Which brings me to education.

Even if heightened security was 100% effective against violence, it has a negative impact on learning.

No one wants to go to a prison for school.

Prisons are not welcoming environments. Children don’t want armed guards watching their every move. They want empathetic teachers and adults to help them understand their world.

This is especially true for low income and students of color. There is already a tendency among white faculty (and others) to criminalize their behaviors. In a punitive environment, this is even more so. Children become not something precious to be protected but the inmates, themselves, whose adolescent behaviors become the excuse for treating them like suspects and criminals.

Even preparing for violent situations can have negative impacts.

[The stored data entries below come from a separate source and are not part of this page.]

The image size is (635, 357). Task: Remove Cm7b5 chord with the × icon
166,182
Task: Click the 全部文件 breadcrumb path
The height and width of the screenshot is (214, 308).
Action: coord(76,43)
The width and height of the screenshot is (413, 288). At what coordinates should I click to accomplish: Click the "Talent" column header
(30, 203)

Active shooter drills – especially those from the ALICE Training Institute — do more to traumatize students than make them safer. The increasingly popular ALICE program teaches kids to physically confront gunmen under any circumstances. Consultants, school psychologists, safety experts and parents say this is dangerous and irresponsible.

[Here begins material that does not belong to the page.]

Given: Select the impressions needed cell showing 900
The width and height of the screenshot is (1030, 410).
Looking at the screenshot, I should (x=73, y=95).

“There is no research/evidence . . . that teaching students to attack a shooter is either effective or safe,” Katherine C. Cowan, spokeswoman for the National Association of School Psychologists, says. “It presumes an ability to transform psychologically from a frightened kid to an attacker in the moment of crisis, the ability to successfully execute the attack on the shooter (e.g., hit the shooter with the book or rock, knock them down, etc.) again in a crisis situation, the ability to not accidentally hurt a classmate, the reality that unsuccessfully going on the attack might make that student a more likely target of the shooter.”

However, the feeling that we are doing SOMETHING that we are at least preparing for a crisis is what keeps programs like this viable.

It’s also why Home Depot and Walmart market $150 bulletproof backpacks to parents. They may not actually help in a real life emergency, but they give the illusion of safety.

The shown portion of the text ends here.